Below you can find the default agreement between a brand (the "Buyer") and creator (the "Seller"). This is electronically signed by the creator once they have accepted the offer for a project.
If you wish to add your own contract in place of this please contact your account manager or support@glimmer.io.
Independent Contractor Services Agreement
This Independent Contractor Services Agreement (the “Agreement”) is entered into by and between the service provider, whether an individual or a corporate entity, identified on the Platform (as defined herein) (the “Seller”), on the one hand, and the [COMPANY NAME] (the “Buyer”) (each a “Party”, collectively, the “Parties”).
This Agreement is made further to the Terms of Service Agreement (the “ToS”) for the online platform (the “Platform”) operated by Glimmer Technologies Inc. (“Glimmer”).
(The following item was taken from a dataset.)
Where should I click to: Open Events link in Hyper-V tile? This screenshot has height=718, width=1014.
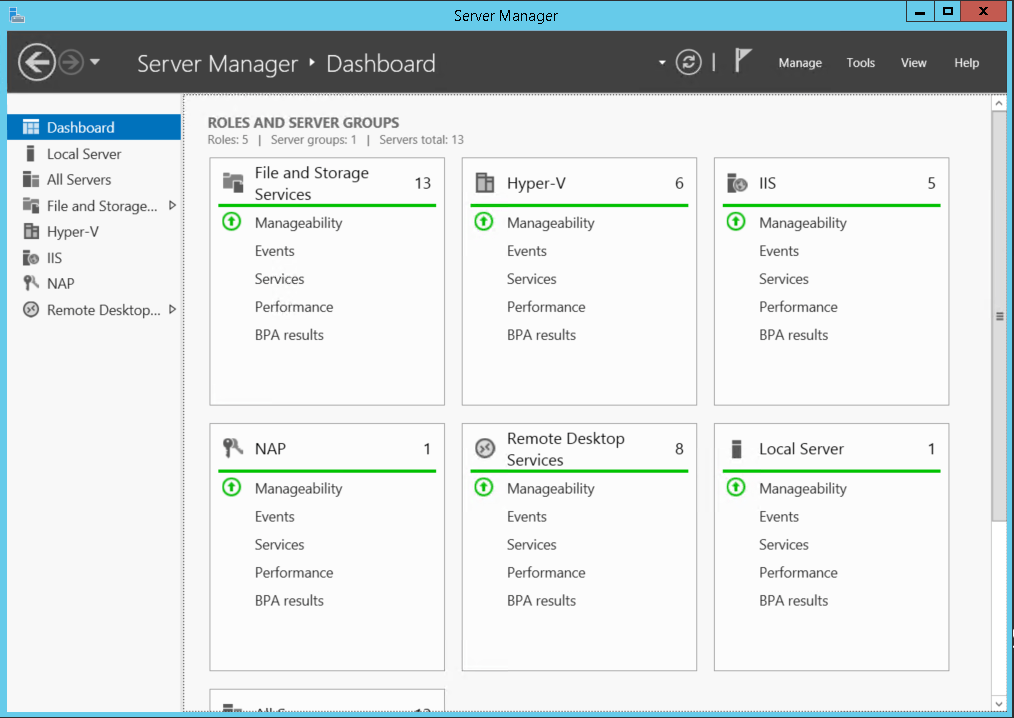point(526,251)
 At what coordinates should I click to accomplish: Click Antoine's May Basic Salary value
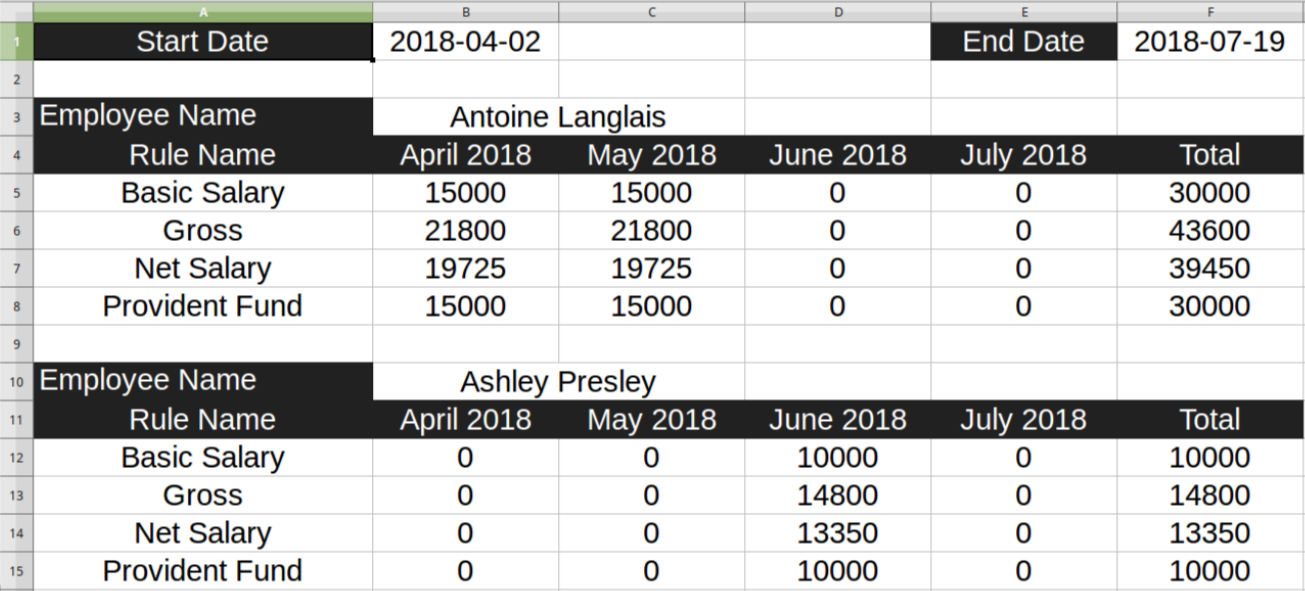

Capitalized terms not defined herein shall have their meanings in the ToS.
Seller and Buyer, intending to be legally bound by completing the contract formation process for this Project on the Platform, hereby agree as follows:
CONTRACTOR OBLIGATIONS
A. Services and Projects. Buyer agrees to purchase, and Seller agrees to deliver, the services (the “Services”) described in the project description of this Project on the Platform (the “Project”), as further adjusted in the Project message thread pertaining to the Project (the “Thread”). Such Services may include the development and delivery to Buyer of certain tangible and intangible materials (“Materials”). Seller will complete the Services and deliver the Materials in accordance with the specifications, and on the schedule, identified in a given Project. In the event that Buyer desires to make changes to a given Project during the term of this Agreement, Buyer will so notify Seller through the Thread, and both Parties shall agree in the Thread on necessary adjustments, if any, to the other terms of this Agreement required to accommodate such changes.
B. Performance of Work. Except to the extent expressly set forth in this Agreement (including any Project), Seller will have sole discretion and control over Seller’s work and the manner in which the Services are performed, provided that the requirements of each Project are met and that all such work and Services will be performed in a professional, workmanlike manner. Seller will arrange the schedule or performance of the work and Services in compliance with the Project, and will handle all details and logistics of performance.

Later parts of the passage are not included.